JM: There doesn’t seem like any reason to shy away from writing about Alaska. If you are in New York and writing about New York City you have Frank O’Hara to worry about, Walt Whitman, Hart Crane. You will not be the first to write about the urban experience. In Alaska there have been important writers too, but Alaska has its own space that is unusual.
P: You studied under Robert Lowell and refer to him several times throughout the Selected Poems. How has Lowell influenced your work?

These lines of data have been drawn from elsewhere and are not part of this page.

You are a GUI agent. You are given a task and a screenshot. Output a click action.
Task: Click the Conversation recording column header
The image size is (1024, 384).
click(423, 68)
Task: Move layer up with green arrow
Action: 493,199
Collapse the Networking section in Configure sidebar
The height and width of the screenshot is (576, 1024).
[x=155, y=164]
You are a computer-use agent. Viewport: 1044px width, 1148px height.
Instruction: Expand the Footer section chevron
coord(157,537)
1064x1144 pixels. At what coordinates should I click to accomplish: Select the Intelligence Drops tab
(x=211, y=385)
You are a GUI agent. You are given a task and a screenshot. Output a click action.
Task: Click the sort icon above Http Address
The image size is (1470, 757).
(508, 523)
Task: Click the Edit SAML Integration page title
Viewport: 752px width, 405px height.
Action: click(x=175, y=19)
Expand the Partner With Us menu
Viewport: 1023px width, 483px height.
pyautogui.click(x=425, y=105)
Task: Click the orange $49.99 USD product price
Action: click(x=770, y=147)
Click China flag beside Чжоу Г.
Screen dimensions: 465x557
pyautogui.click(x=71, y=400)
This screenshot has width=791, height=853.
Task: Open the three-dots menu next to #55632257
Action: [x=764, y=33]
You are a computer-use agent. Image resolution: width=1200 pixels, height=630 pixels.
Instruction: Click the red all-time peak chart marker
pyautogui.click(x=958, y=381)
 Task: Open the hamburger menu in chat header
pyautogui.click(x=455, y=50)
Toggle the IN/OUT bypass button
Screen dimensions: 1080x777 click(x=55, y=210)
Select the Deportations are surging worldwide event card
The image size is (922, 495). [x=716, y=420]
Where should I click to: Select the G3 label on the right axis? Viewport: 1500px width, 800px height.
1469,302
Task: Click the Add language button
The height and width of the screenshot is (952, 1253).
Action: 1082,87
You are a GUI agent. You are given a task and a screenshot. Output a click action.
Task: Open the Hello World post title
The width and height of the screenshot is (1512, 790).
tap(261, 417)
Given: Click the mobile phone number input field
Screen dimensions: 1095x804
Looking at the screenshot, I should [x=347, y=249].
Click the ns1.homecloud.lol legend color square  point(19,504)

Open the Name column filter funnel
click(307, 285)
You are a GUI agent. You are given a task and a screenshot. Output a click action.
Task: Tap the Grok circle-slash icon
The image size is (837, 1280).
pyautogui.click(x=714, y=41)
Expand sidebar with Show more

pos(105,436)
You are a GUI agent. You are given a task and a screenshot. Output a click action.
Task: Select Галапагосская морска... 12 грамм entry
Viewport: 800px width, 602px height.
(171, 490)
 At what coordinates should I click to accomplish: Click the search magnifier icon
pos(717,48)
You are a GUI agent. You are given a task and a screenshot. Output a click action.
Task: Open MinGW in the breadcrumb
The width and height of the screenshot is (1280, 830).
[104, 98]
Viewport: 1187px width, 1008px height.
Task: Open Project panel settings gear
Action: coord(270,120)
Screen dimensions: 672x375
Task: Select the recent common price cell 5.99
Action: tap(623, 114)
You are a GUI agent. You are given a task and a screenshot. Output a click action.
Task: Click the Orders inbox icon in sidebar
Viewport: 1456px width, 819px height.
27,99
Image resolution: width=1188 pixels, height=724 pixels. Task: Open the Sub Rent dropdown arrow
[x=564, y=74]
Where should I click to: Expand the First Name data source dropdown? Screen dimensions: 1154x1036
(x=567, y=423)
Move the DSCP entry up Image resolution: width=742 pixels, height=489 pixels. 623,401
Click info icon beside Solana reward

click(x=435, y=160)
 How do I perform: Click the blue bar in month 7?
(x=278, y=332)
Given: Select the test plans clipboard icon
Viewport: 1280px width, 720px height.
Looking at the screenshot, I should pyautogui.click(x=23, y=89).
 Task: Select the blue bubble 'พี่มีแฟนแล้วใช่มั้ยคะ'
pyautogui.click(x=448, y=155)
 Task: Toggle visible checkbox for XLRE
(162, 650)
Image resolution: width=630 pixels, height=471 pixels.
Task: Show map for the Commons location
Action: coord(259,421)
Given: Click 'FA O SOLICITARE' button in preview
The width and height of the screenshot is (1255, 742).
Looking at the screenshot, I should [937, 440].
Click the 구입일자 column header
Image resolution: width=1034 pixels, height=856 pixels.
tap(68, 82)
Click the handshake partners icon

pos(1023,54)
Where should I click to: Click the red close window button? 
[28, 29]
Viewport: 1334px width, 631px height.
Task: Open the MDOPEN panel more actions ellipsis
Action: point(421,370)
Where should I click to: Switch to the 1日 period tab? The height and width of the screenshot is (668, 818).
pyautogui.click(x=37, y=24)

JM: He influenced me more as a poet than as a teacher. He was hands-off as a teacher. Poetry for him was a calling, not merely a craft but something that you gave your life to, and that was an important influence. Later, in grad school, is when I started to read his poetry carefully.
P: Speaking of grad school, you studied at Iowa. What was that like for you?
JM: Disorientating because of the number of poets that year. Many of them were very talented. I had to learn pretty fast that what I was doing from my undergraduate writing was not going to stand up. I was engaged at the time, to Nancy. She would send me postcards from the Gardner Museum in Boston. I would write her letters responding to the paintings on the postcards. Those became the first poems that I felt really had my voice and had some craft to them. They were kind of love poems in letter form.
P: What is the role of form in your work? What are the limitations and liberations that you find in form?
JM: I believe what Robert Frost said about poems being a ‘momentary stay against confusion.’ Our mental world is full of competing material. In a poem you find some aspect of that world that you can get a handle on, and the handle is form. My poems begin, often, with free association, not thevery rigorous lines and stanzas that develop as I work through the material and get a feel for the direction it could take.
P: How did putting “Spell and Auguries” into sonnet form help facilitate the composition of that experience?
JM: I started writing the sonnets for Ben while he was still in the coma. It was a way of keeping contact with a part of myself that I thought was endangered. The thought that he might die was devastating, so the poems were therapeutic. I used the sonnet form because it gave me a sense of control. Those poems, as I wrote them, I knew they weren’t any good. I was writing poems for me, to keep myself as steady as I could. Later, I went back, after Ben had recovered from the coma. At that point, I thought, ‘maybe I can write this as a memoir.’ I went back and looked at the sonnets. I found a couple of them that I could salvage, others just had information that I could use. Probably none of the poems really resemble the sonnets I started with, but that was the generative material.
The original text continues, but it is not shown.